X
Kaynak

Cinayet işleyen biri Allah'ın takdir ettiği kaderi değiştirmiş mi oluyor?
Genişlet
Tarih: 28 Eylül 2015
Kategori: İman
8,543 Kez İzlendi
1 Beğeni
Favorilere Ekle
Soru
Cinayet işleyen biri Allah'ın takdir ettiği kaderi değiştirmiş mi oluyor veya maktul öleceği için mi katil oluyor? Ölmek maktülün kaderinde mi vardır?
Sorunun Orijinali
CİNAYET İŞLEYEN BİRİ ALLAH’IN TAKDİR ETTİĞİ KADERİ DEĞİŞTİRMİŞ Mİ OLUYOR?
Cevap
+Büyüt-Küçült

Kader; Allah’ın ilmi demektir. Allah evvelden ahire kadar her şeyi bilendir; çünkü evvel odur, ahir odur. Allah, daha olmayan, yaşanmayan bir şeyi bilir, neler olacağını bilir ve takdirini öyle yapar. Evvele ve ahire bakıp her bir insan için hükmü böyle verir.

Diyelim ki; biri birini öldürdü. Bu durumda Allah nasıl bir takdir yapmıştır?  -Allah, o kulların hayatına bakmıştır. Neler yapabileceklerini, ne zaman ölmeleri gerektiğini takdir etmiştir. Biri birini öldürmeye teşebbüs ettiğinde ölmesi mi yoksa kalması mı gerektiği ile ilgili takdiri Allah yapar.

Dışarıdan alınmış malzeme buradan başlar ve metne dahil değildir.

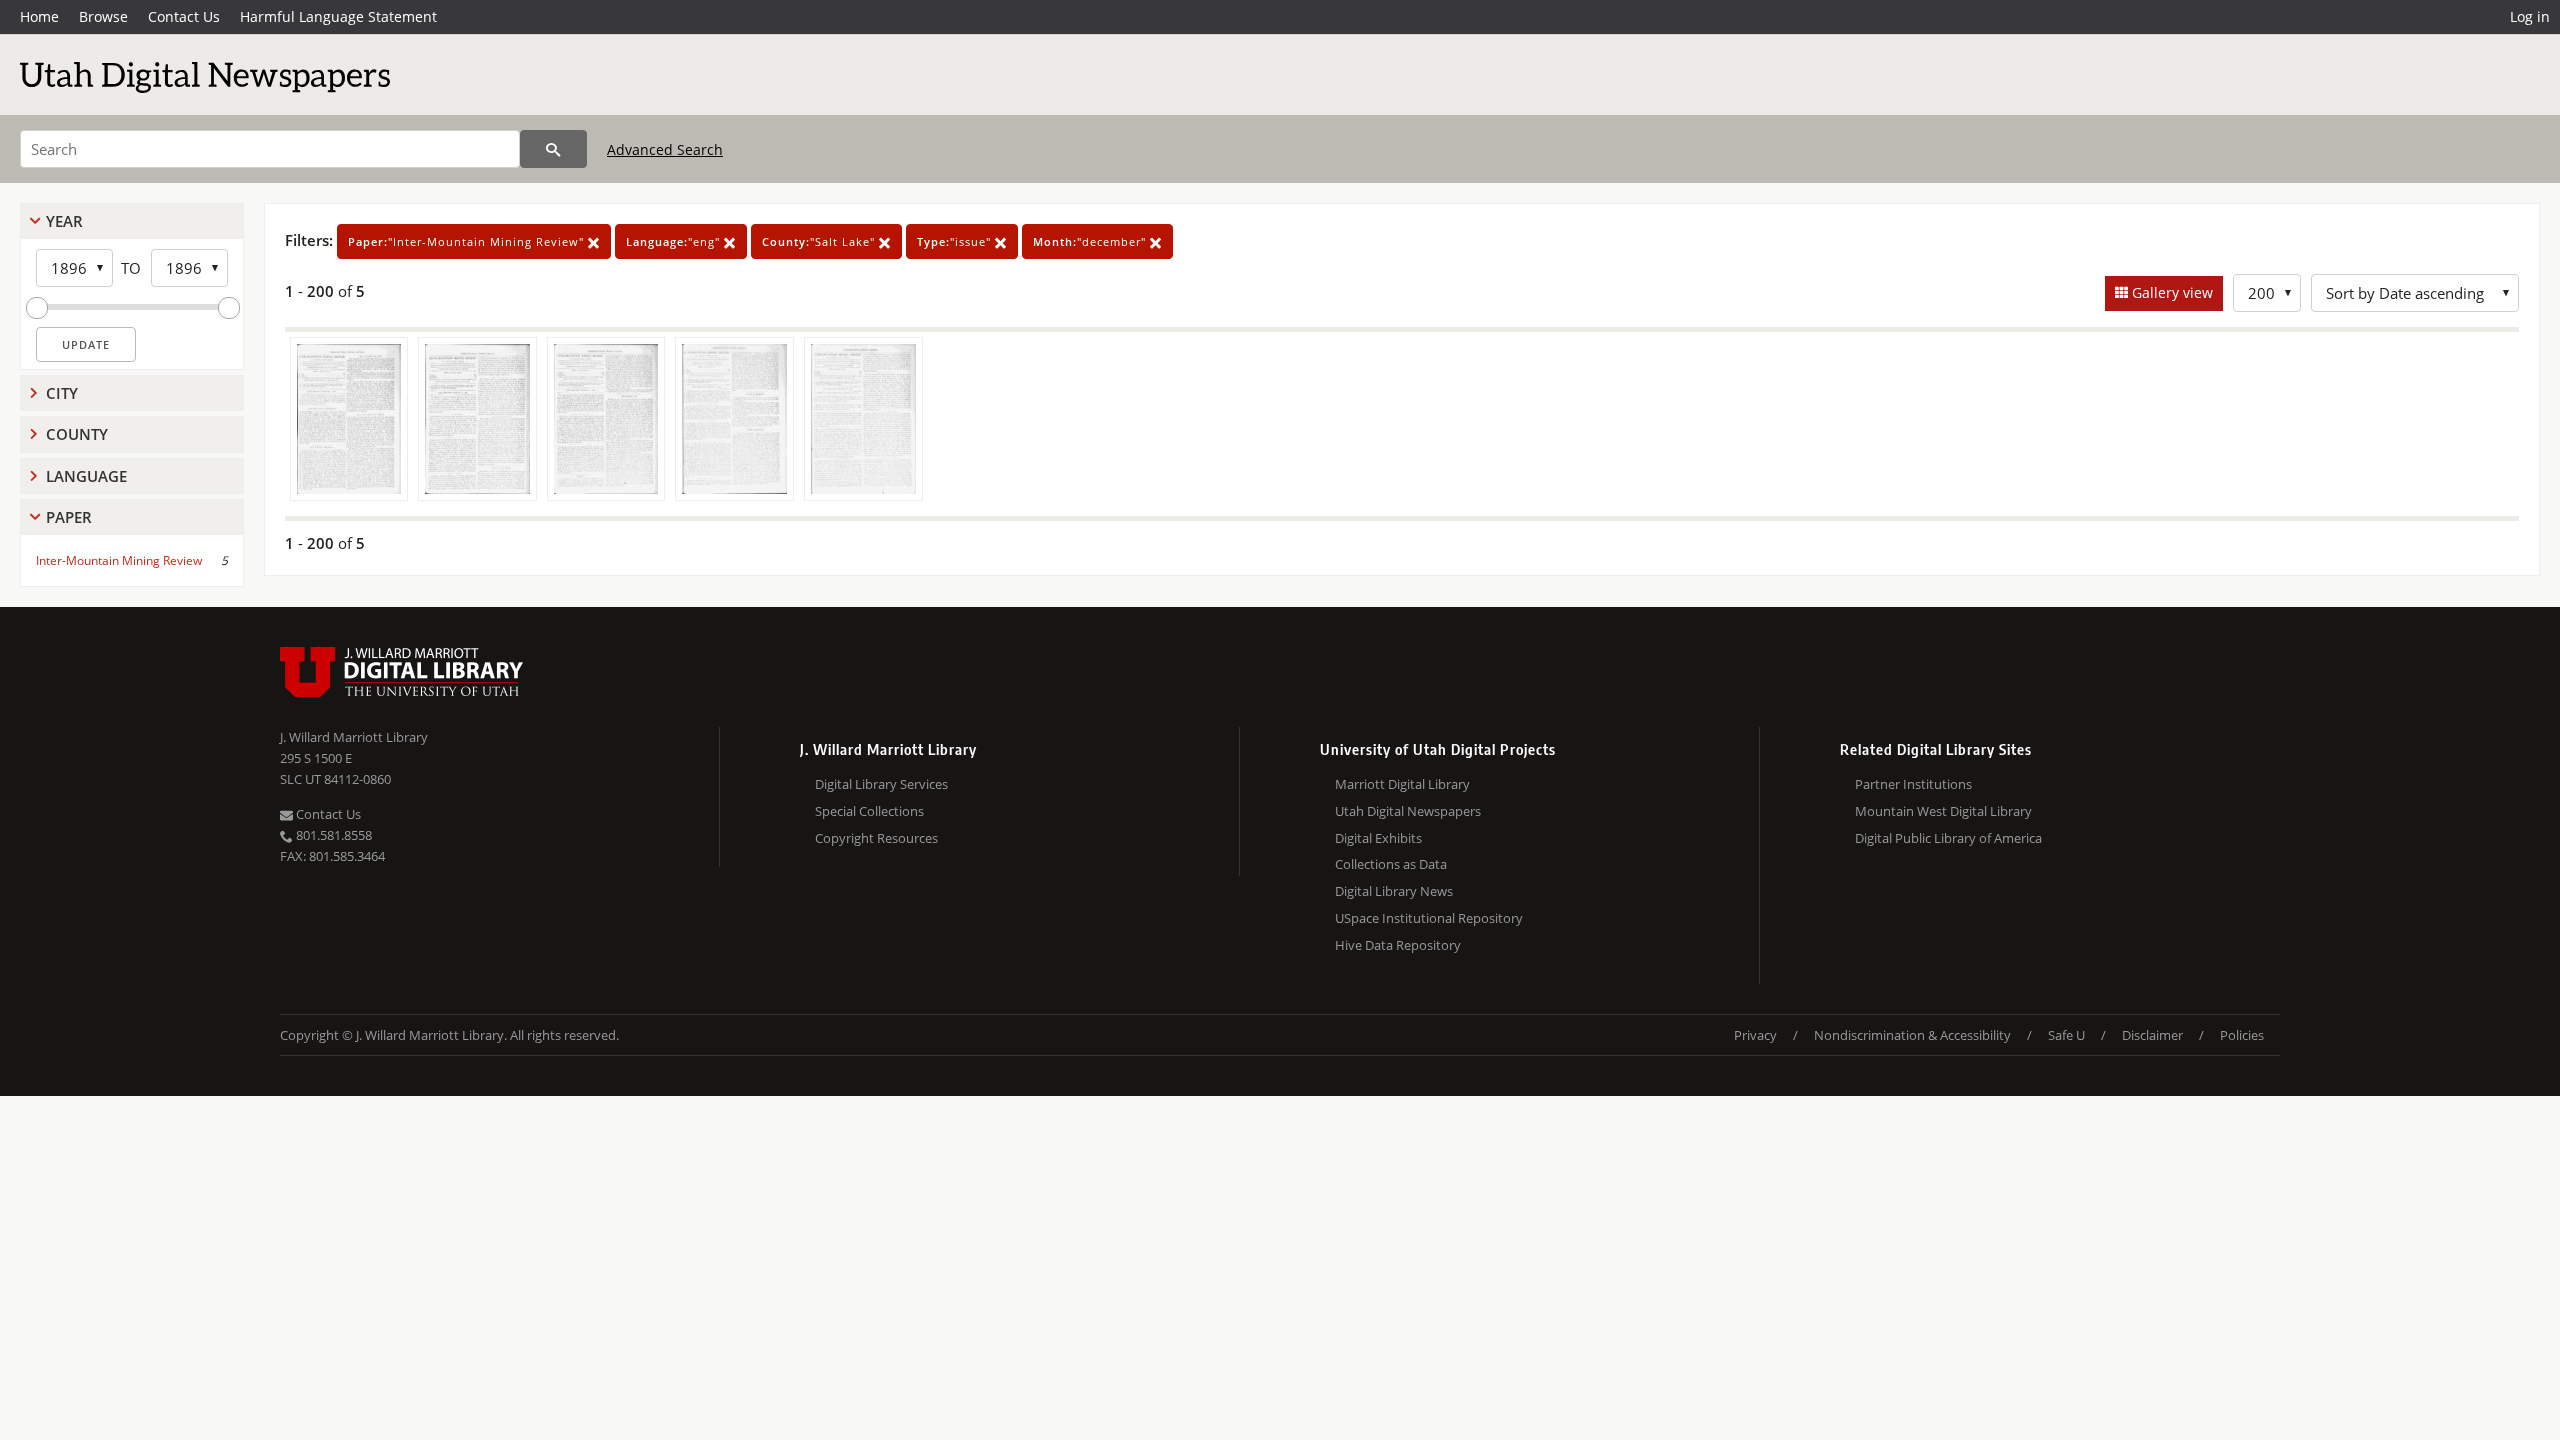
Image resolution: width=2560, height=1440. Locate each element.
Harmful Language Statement (338, 16)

Peki, bu takdiri neye göre yapar?

-Yaşayanların niyetine, çabasına, gayretine, ameline göre takdiri yapar, dolayısıyla kul yaptığından sorumludur. Eğer kul ölmüş, ahirete geçmişse Allah o takdiri de o anki duruma göre öyle takdir etmiş olur. Herkesi hayatı baştan sona bellidir. Allah onu yazmış, önceden takdir etmiştir.

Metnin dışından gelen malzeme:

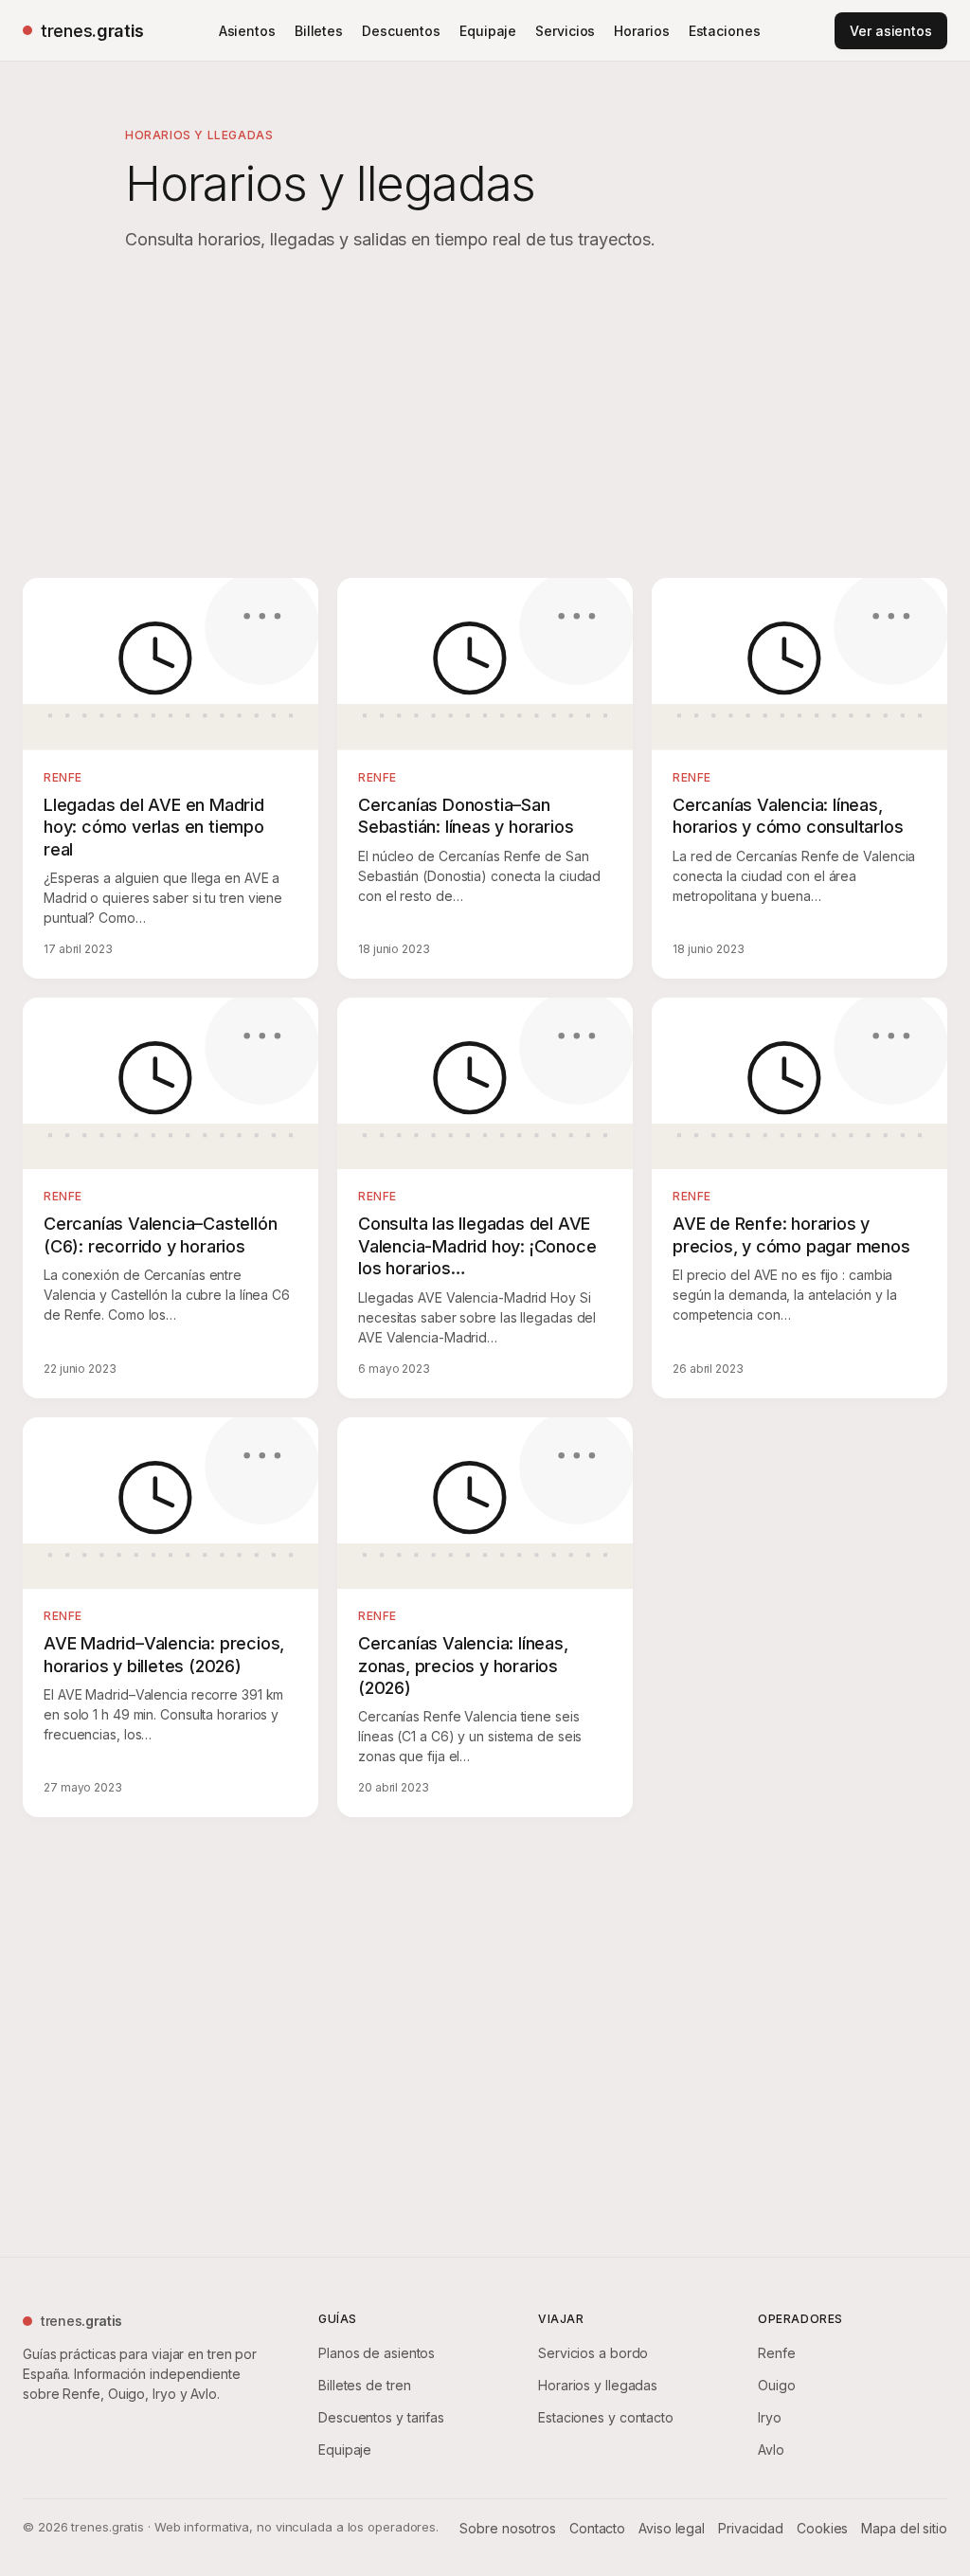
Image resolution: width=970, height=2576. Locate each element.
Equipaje (487, 31)
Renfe (777, 2353)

Önceden nasıl takdir etmiştir?

Kullarının durumunu önceden bildiği için, o hayatı bildiği için, her birinin ne yapacağını, ne söyleyeceğini, ne konuşacağını, neyi düşüneceğini bildiği için önceden takdir etmiştir. Bizim için gayb olan Allah için gayb değildir. Biz daha yaşamadığımız için bizim için gaybtır, belirsizdir; ama Allah için öyle değildir.

Mesela; Resulullah (s.a.v.) Efendimiz Abdurrahman bin Avf için buyurdu ki; “miraçta gördüm; sen diğer sahabemden beş yüz sene sonra cennete geldin. Sana neden böyle geç kaldın diye sordum. Dedin ki; helal olan malımın hesabında kaldım.”[1]

Allah bu hesabı, hesaptan sonra cennete gidişi Resulullah (s.a.v.) Efendimiz’e kendi ilminden, kendi katından göstermiştir. Onun katında her şey bizim nazarımızla, bakışımızla olmuş ve bitmiş demektir. Allah hepsini bir de görmek ister. Allah her şeyi bilir; ama o bir de yaşanınca hakikat olur, gerçek olur, kazanan kazanmış, kaybeden de kaybetmiş olur. Allah Habir’dir; hem haberdar olur, hem de haberdar etmiş olur. Allah’ın ilminden bilmesi başka bir şey, onun ortaya çıkması, yaşanması başka bir şeydir. Allah’ın ilmi kaderdir.

Peki, Allah’ın ilmi neye göredir?

Yaşanacak olanlara göredir. Bu onun bilgisi, onun ilmidir, dolayısıyla Allah takdirini o andaki duruma göre yapar. Mesela; Yusuf (a.s.) için ayeti kerimede; “bunu onun için biz hazırladık. (Kardeşlerinin onu kuyuya atması, onun zindana atılması, çıkıp Mısır’a sultan olmasını biz takdir ettik.) Biz güzel yapanlara böyle muamele ederiz”[2] buyurur.

Allah Hz. Yusuf’un güzel yaptığını nerden biliyor?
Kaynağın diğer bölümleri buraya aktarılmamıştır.